Ci vuole esperienza per pensare in alluminio – specifica Alessandro Chessa – la cosa da non fare è arrendersi su forme esageratamente semplici, ovvero ciò che è stato fatto fino a 10 anni fa. Tra VTR e alluminio sto però lavorando a dei progetti in HDPE, un polietilene ad alta densità. Un materiale che si potrebbe diffondere velocemente nel settore nautico, perché è riciclabile e sappiamo bene che tra i costi delle imbarcazioni in vetroresina ci sono dentro anche i costi destinati allo smaltimento, problema che questo materiale sopperisce poiché riciclabile al 100%; inoltre si presta bene anche alle realizzazioni custom perché ha ottime doti meccaniche e non necessita di stampi.
Barche, gommoni o powercat? Cosa la diverte maggiormente progettare e quale tipologia di imbarcazione secondo lei, commercialmente, è più apprezzata?
Commercialmente, fino ai 7 metri, il gommone vince a mani basse. Principalmente per il retaggio di sicurezza che è stato impresso negli anni nei confronti del mezzo pneumatico, soprattutto quando si confronta con il mare mosso.

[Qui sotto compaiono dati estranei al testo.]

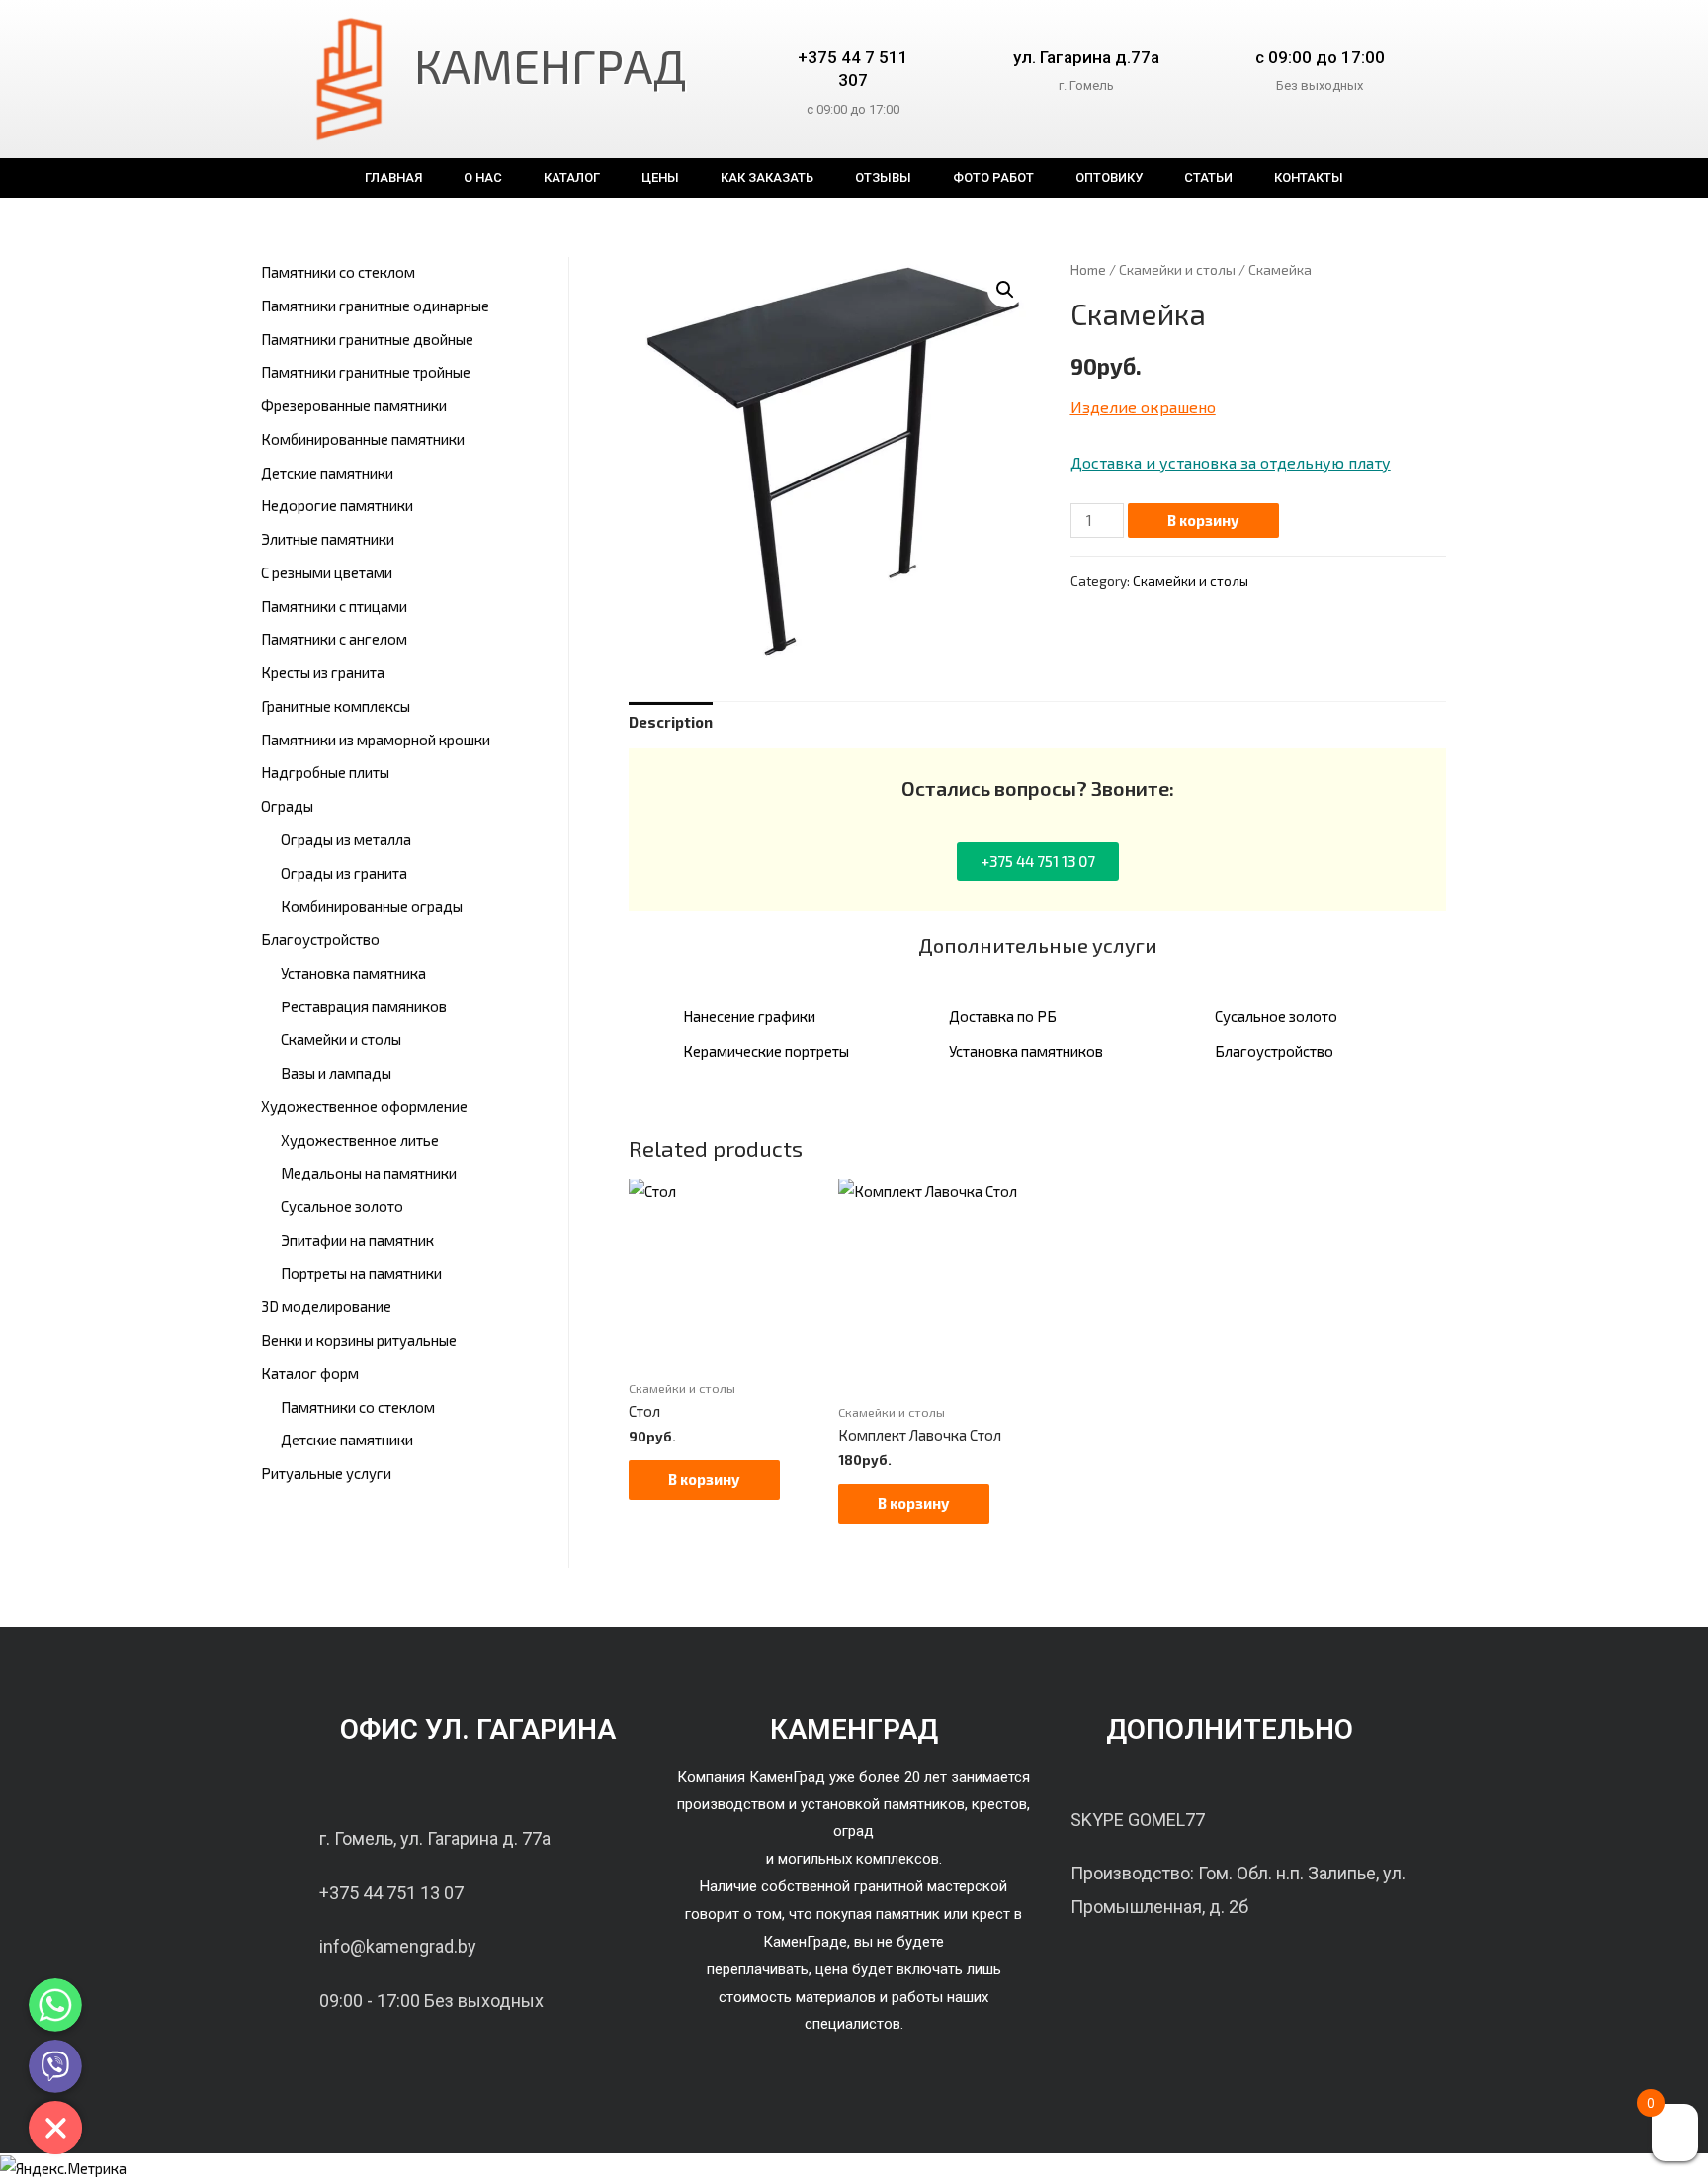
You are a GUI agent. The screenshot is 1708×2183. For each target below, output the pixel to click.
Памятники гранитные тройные (365, 372)
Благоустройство (320, 939)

Sopra i 6/7 metri, invece è crescente l’interesse per le barche walkaround e gommoni con piccola cabina; ne ho esperienza diretta con il progetto walkaround di AQA 22. Al powercat è riservato il futuro perché unisce le peculiarità del gommone con spazi superiori a quelli disponibili su una barca monoscafo. Negli Stati Uniti c’è già il boom! La clientela italiana, invece, deve ancora vincere la resistenza per l’estetica particolare e per la novità. Però se si guarda ai contenuti il catamarano è difficilmente battibile.
A cosa sta lavorando in questo momento? Quali novità per il 2021/2022?
Ho appena completato il progetto di un catamarano di 12 metri in alluminio con prestazioni oltre i 55 nodi. Sto lavorando – ci dice infine Alessandro Chessa – sull’ammiraglia del marchio serbo, l’Advance: un gommone di 11 metri cabinato. Progetto, inoltre, una barca chiusa, un gommone sportivo di 10 metri per due importanti cantieri cinesi; nuove versioni di Aqa 22 Walkaround e la nuova linea Hellfire, sempre per il cantiere AQA di Trapani.
Lavoro inoltre su due nuovi modelli per un neonato cantiere egiziano; su un nuovo 10 metri in alluminio e un maxi rib custom in alluminio di 14 metri per due committenti privati; infine ad un nuovo 12 metri per il cantiere australiano Southbound.